The oxidation kinetics
of currently applied cladding alloys at temperatures 600-1600°C in various
atmospheres was extensively investigated at Karlsruhe Institute of Technology
(KIT) during the last decade. Generally, parabolic rate equations are applied
in severe accident codes which are determined by the growth of a protective
superficial oxide scale. However, at temperatures below 1100°C a transition to accelerated,
more or less linear kinetics was found for most of the alloys after critical
oxide scale thicknesses were exceeded. This transition is caused by the
so-called breakaway, i.e. the formation of non-protective oxide layers.
Nitrogen is used for
inertization of boiling water reactor (BWR) containment and for pressurization
of emergency cooling water systems and comes into play during air ingress
scenarios. It strongly affects the oxidation kinetics by the formation of
zirconium nitride and its re-oxidation. Due to the significantly different
densities of ZrN and ZrO2, porous,
non-protective oxide layers are formed over a wide temperature range. Depending
on temperature, the oxidation of Zry in
steam-nitrogen mixtures can be by one order of magnitude faster than the
oxidation in only steam.
Absorber materials may
have also strong impact on core degradation and fission product behavior. Boron
carbide (B4C) is widely used as neutron absorbing control rod
material in Western boiling water reactors and recent pressurized water
reactors (PWR) as well as in Russian VVERs. It was also applied in all units of
the Fukushima Dai-ichi nuclear power plant. Usually it
is enclosed by stainless steel (SS) in the form of cladding tubes or blades.
Although the melting temperature of B4C is at about 2450°C, it
initiates local, but significant melt formation in the core at temperatures
around 1250°C due to eutectic interactions with the surrounding SS and Zry structures. The B4C containing melt
relocates and hence transports material and energy to lower parts of the fuel
bundle.
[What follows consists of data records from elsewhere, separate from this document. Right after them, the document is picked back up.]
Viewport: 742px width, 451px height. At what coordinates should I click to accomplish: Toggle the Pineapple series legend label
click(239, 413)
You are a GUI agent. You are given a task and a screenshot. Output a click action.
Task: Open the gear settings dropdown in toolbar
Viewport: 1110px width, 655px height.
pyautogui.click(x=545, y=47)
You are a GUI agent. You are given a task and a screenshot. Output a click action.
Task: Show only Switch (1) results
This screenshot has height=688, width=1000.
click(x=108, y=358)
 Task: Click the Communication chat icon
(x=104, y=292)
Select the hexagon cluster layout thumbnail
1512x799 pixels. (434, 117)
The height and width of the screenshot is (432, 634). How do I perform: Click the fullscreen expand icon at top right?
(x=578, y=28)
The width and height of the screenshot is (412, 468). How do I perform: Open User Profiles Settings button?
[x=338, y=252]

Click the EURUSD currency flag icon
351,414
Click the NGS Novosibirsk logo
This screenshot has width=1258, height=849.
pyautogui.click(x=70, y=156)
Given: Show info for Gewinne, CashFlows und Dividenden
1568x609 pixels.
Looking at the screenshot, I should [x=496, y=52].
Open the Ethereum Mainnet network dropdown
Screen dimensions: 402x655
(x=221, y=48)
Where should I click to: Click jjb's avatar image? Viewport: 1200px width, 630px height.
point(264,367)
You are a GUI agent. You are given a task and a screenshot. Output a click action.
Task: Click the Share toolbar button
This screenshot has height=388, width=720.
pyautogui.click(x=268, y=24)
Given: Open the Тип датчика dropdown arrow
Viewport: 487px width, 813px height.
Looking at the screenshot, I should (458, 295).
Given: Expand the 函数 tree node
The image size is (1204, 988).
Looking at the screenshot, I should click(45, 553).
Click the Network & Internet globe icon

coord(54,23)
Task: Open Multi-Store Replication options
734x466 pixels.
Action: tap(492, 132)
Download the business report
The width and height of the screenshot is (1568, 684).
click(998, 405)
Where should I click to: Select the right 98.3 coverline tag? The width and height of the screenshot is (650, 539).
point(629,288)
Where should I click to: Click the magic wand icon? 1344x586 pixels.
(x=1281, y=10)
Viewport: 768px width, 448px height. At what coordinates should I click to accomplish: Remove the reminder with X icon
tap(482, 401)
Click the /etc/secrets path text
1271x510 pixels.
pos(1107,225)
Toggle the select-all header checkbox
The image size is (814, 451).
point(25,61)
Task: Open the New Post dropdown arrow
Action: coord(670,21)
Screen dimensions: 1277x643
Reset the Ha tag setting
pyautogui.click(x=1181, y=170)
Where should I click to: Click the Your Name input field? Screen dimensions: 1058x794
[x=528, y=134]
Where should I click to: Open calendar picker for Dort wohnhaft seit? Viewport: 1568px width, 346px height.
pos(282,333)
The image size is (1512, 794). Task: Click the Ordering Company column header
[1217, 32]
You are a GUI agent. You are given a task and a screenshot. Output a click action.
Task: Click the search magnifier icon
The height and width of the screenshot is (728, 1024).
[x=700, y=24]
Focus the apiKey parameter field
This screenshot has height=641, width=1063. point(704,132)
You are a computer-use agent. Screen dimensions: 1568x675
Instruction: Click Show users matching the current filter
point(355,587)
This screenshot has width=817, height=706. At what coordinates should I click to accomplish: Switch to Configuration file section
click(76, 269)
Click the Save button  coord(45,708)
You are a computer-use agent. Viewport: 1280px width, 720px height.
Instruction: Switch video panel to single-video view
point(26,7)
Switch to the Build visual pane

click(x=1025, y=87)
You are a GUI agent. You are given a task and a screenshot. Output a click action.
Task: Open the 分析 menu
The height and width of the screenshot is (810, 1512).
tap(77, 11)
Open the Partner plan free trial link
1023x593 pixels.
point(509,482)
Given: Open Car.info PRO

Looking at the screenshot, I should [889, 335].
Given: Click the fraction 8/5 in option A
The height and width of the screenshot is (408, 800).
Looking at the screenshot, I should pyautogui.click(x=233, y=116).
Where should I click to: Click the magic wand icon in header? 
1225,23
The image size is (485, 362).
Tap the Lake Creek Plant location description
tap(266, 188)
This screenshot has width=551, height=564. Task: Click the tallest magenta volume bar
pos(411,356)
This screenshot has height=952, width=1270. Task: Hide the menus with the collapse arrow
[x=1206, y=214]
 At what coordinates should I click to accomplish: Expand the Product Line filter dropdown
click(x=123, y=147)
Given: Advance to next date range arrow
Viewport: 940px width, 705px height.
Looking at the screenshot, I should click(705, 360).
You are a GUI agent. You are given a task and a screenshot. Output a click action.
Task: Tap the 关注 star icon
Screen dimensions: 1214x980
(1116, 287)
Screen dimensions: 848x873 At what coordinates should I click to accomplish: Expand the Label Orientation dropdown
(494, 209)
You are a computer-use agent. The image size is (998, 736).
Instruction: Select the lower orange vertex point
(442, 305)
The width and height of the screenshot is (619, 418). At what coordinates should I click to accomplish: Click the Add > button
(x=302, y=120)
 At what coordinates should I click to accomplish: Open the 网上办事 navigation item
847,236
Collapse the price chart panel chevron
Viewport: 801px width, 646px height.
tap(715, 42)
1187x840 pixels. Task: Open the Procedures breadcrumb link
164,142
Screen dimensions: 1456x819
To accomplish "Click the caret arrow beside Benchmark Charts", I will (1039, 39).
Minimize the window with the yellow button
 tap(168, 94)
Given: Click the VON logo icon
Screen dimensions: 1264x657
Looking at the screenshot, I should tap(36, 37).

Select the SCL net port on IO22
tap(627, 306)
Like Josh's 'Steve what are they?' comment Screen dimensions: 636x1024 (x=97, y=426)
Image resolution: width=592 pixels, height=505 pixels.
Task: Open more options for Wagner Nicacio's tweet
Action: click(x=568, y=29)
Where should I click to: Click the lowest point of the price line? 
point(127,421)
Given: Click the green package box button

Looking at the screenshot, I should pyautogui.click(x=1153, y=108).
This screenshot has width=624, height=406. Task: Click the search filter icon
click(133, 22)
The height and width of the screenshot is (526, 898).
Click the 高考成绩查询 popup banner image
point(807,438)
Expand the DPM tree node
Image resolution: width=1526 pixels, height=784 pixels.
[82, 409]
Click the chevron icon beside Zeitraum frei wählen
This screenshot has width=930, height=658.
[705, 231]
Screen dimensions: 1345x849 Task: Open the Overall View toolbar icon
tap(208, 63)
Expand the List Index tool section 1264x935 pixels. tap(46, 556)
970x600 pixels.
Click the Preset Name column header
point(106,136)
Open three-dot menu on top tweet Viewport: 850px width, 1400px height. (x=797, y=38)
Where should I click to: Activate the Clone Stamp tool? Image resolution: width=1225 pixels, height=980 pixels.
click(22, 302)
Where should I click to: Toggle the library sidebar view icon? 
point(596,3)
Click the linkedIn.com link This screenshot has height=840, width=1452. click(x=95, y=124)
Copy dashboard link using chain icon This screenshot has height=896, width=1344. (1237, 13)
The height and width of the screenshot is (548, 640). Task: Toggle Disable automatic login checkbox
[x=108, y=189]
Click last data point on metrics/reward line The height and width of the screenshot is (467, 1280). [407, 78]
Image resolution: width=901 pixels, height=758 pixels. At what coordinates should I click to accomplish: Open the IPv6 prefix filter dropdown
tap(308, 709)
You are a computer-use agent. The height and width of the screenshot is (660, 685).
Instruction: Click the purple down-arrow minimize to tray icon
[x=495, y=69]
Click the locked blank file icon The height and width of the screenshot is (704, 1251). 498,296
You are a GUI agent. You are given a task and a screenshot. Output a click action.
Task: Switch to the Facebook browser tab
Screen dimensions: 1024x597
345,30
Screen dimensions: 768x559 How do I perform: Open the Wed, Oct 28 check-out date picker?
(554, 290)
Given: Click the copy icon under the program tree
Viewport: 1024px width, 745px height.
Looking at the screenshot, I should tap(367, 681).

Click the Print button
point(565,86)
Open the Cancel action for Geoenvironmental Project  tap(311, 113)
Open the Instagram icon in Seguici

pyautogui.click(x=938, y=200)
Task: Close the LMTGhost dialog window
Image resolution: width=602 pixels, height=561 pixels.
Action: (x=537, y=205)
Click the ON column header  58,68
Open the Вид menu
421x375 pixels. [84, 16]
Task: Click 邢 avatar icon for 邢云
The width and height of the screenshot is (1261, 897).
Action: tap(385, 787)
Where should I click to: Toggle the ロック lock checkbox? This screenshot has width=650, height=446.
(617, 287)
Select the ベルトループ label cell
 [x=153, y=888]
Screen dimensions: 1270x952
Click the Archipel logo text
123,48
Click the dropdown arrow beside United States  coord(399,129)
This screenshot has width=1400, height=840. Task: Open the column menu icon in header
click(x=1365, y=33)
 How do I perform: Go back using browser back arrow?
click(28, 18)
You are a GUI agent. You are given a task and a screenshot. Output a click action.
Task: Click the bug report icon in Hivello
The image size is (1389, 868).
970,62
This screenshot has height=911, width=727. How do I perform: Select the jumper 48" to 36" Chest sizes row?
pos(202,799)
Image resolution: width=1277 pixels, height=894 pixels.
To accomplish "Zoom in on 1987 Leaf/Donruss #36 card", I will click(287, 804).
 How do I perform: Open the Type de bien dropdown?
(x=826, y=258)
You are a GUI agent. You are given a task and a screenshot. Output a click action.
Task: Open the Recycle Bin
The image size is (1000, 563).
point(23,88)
It is chemically aggressive and may attack other structure materials.
Furthermore, boron carbide and absorber melt are oxidized by steam very rapidly
and thus contribute to the hydrogen source term in the early phase of a severe
accident.
Silver-Indium-Cadmium
(SIC) alloy is applied in PWRs. It has a low melting temperature (800°C), but
the enclosing SS cladding is chemically stable against the alloy. Failure of
SIC control rods is observed beyond 1200°C due to eutectic interaction SS with Zry and/or mechanical break of the SS cladding.
The paper presents
highlights of the corresponding research at KIT including large-scale bundle
experiments and separate-effects tests in laboratory scale.